Перепишите в виде списка строк JSON записи от их начала до строки, содержащей "point(130,26)", включительно: каждая строка записей становится отдельной строкой списка, пустые строки опускаются. Изображения в ответ не включайте.
======== МАТЕРИАЛЫ УПРАЖНЕНИЯ
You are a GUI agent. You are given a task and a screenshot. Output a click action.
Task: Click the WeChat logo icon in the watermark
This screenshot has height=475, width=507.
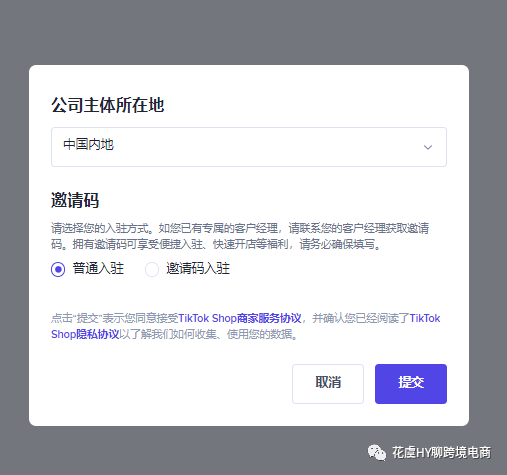(377, 453)

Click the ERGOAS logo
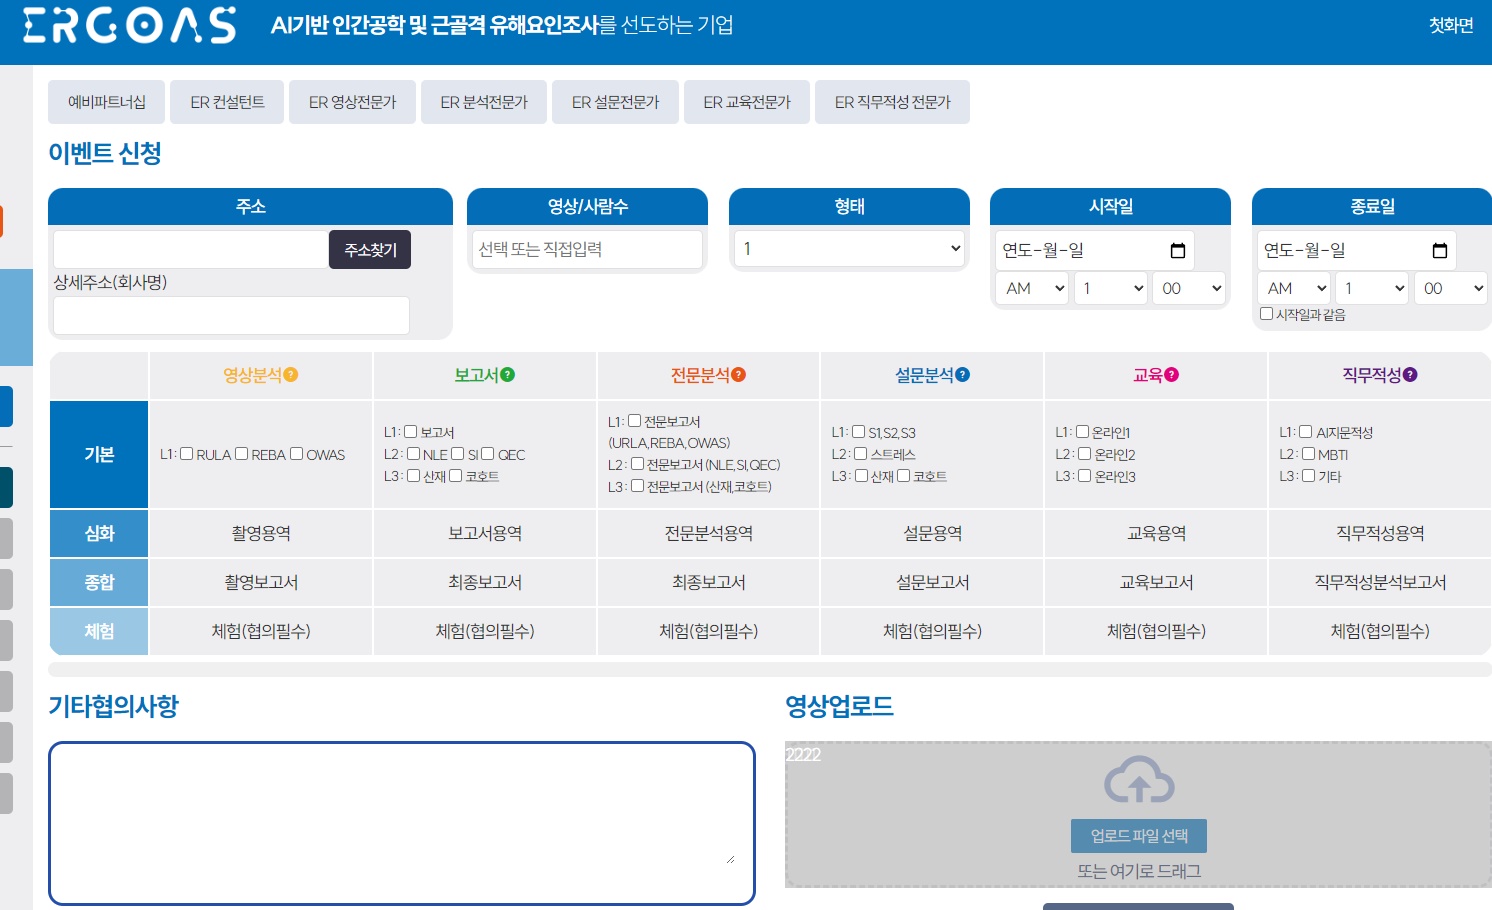point(130,26)
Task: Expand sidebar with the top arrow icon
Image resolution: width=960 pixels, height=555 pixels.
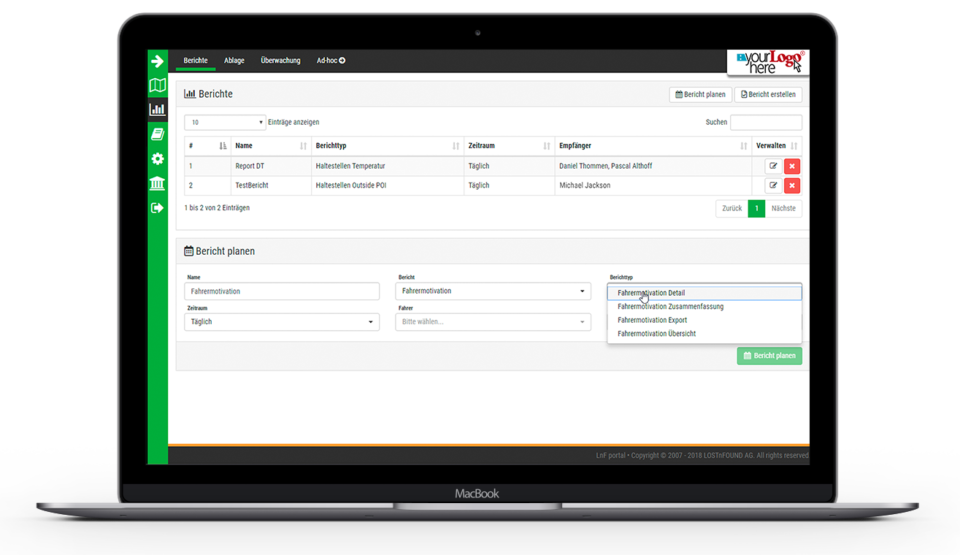Action: (157, 61)
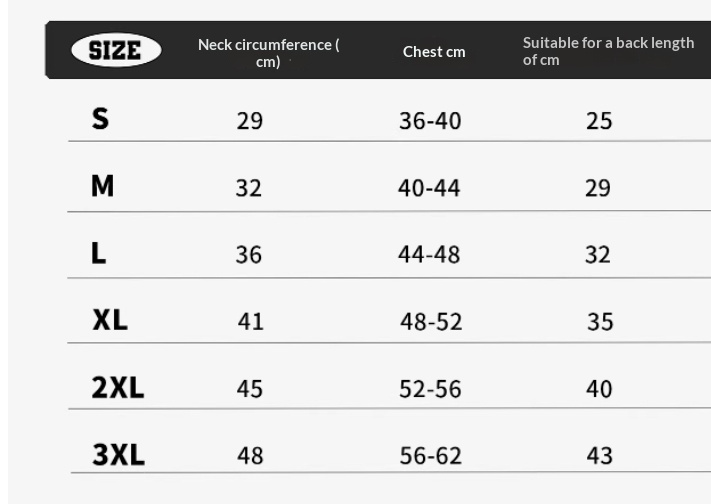This screenshot has width=711, height=504.
Task: Select chest range 44-48 in L row
Action: coord(429,255)
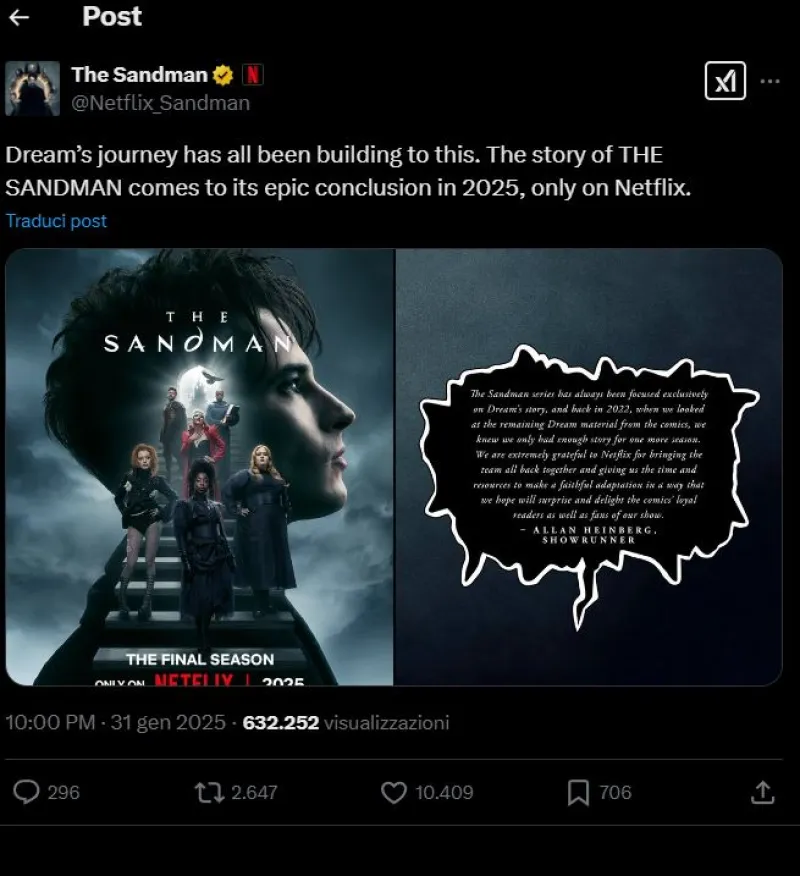Open The Sandman poster image
Screen dimensions: 800x876
200,467
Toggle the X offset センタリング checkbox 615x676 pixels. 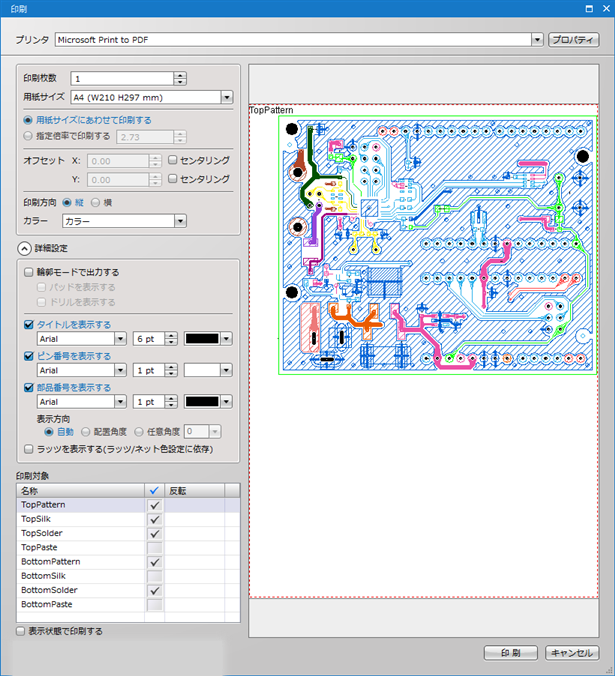click(x=173, y=160)
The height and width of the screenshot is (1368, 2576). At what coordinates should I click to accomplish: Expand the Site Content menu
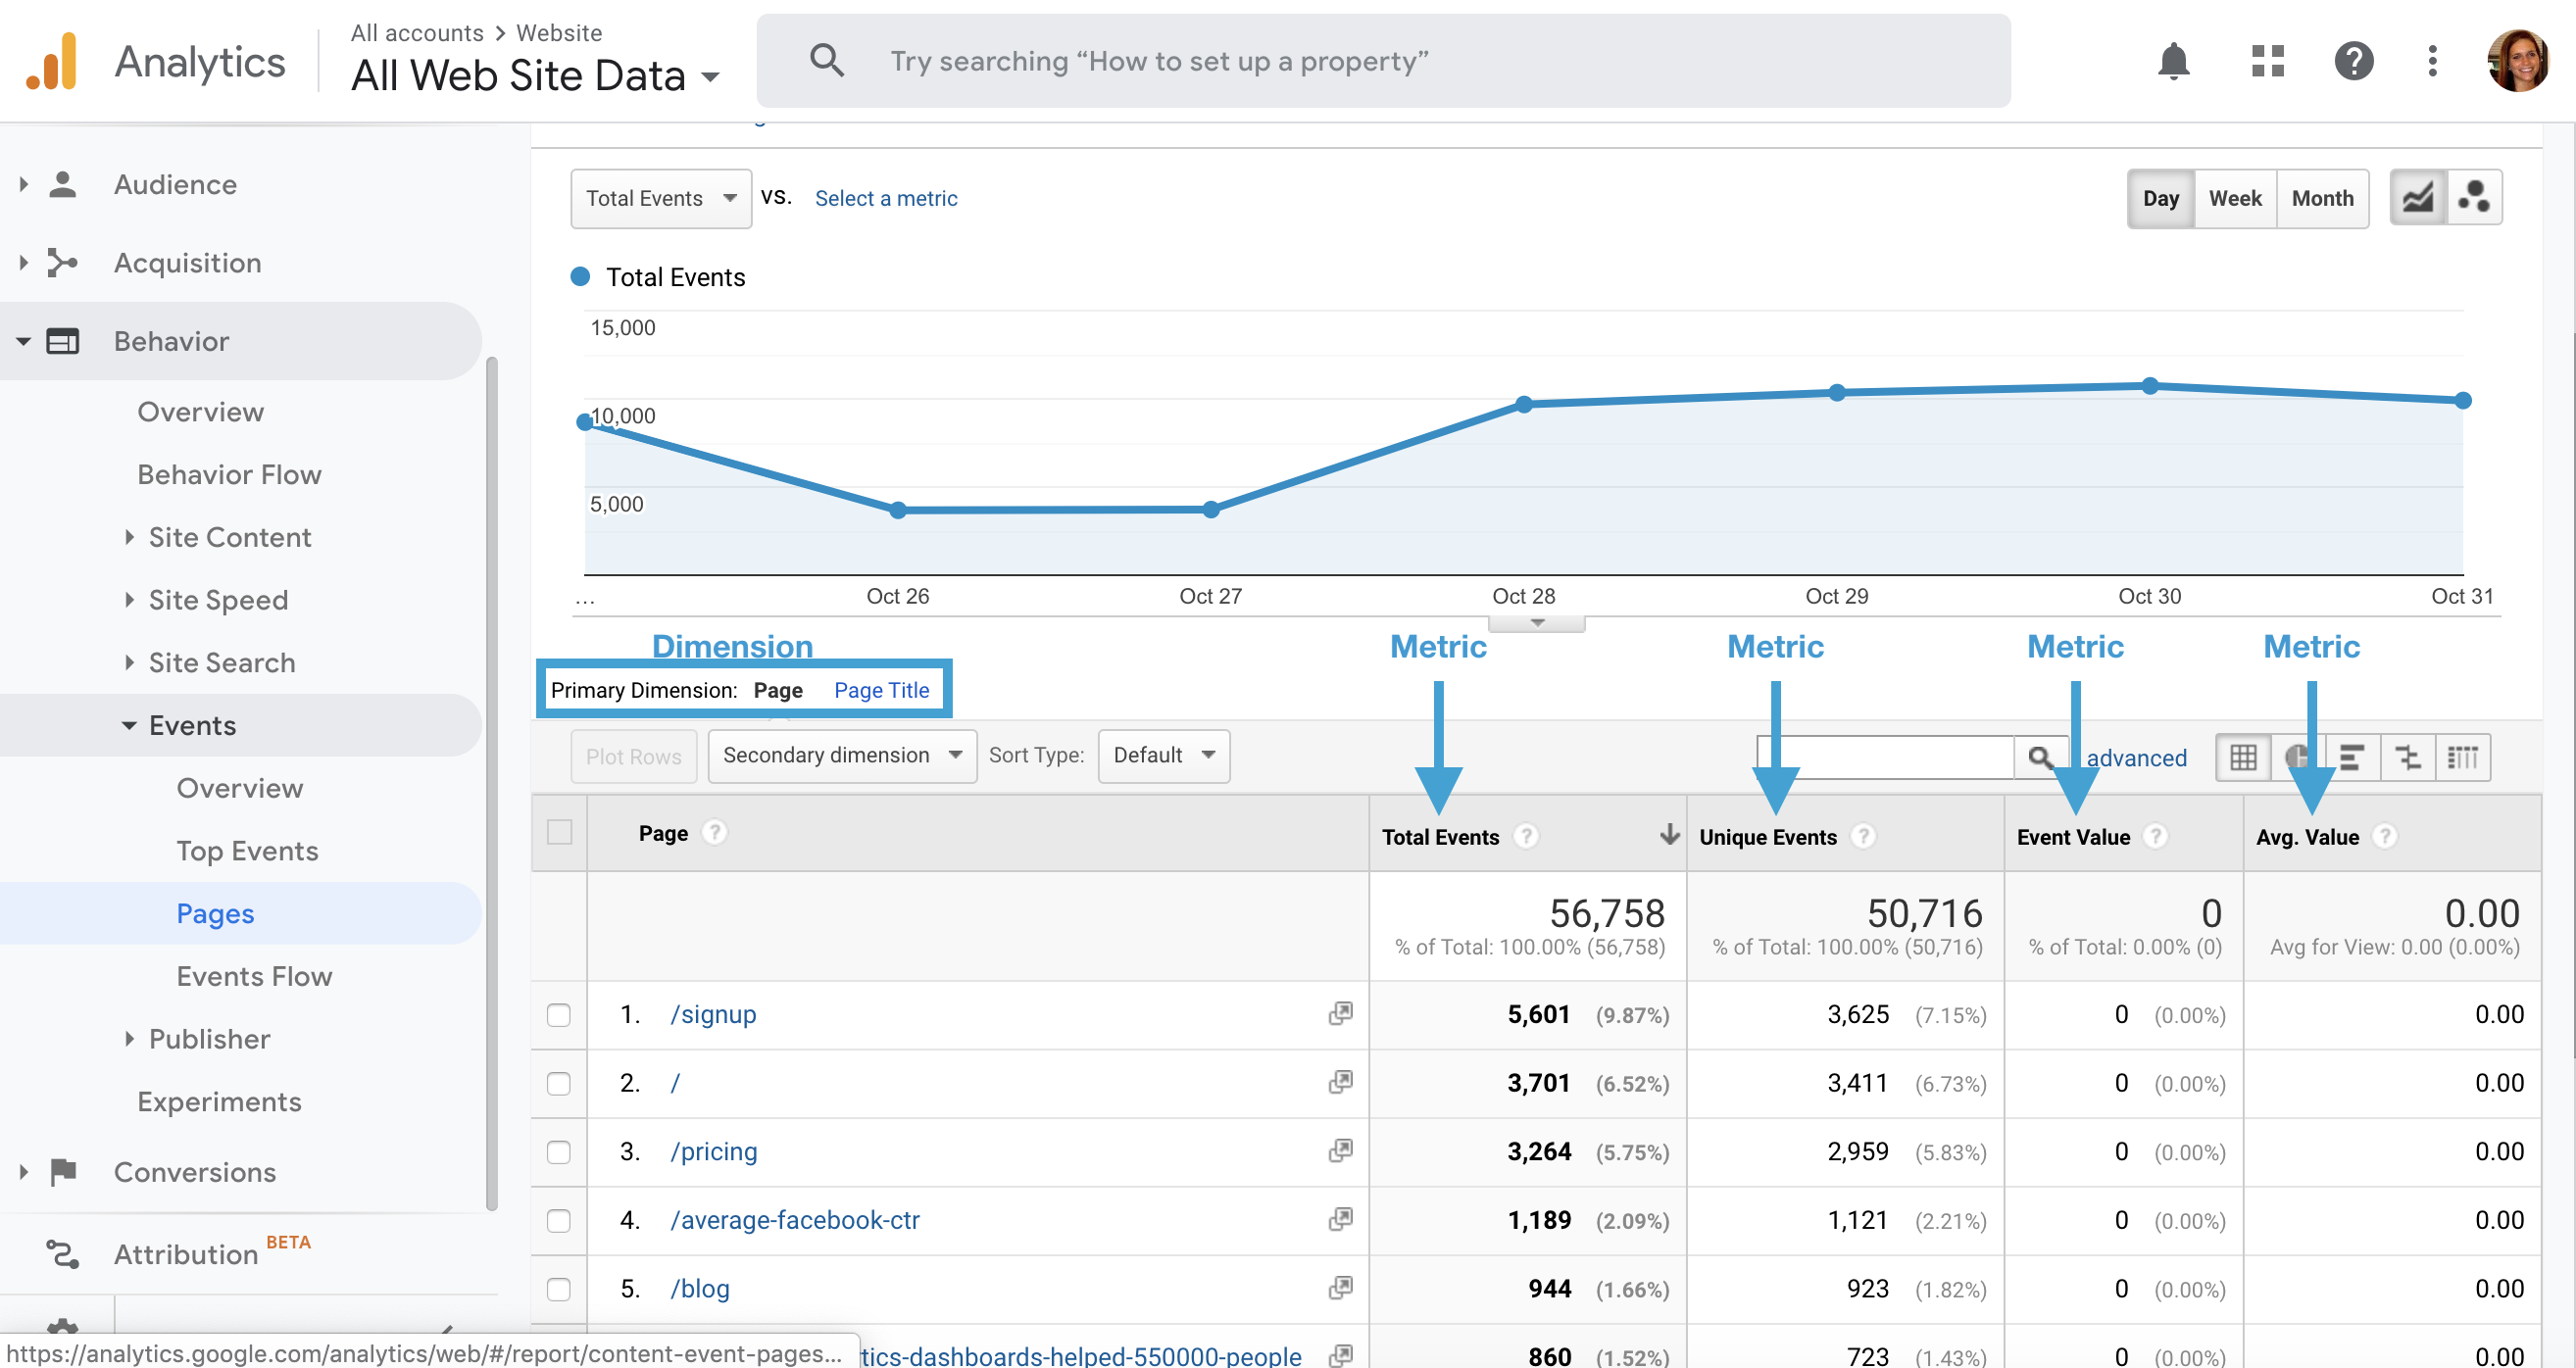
================
▸ **РЕШЕНИЕ ЗАДАНИЯ**
[
  "You are a GUI agent. You are given a task and a screenshot. Output a click action.",
  "Task: Click the WeChat logo icon in the watermark",
  "This screenshot has height=475, width=507.",
  "(377, 453)",
  "Click the ERGOAS logo",
  "point(130,26)"
]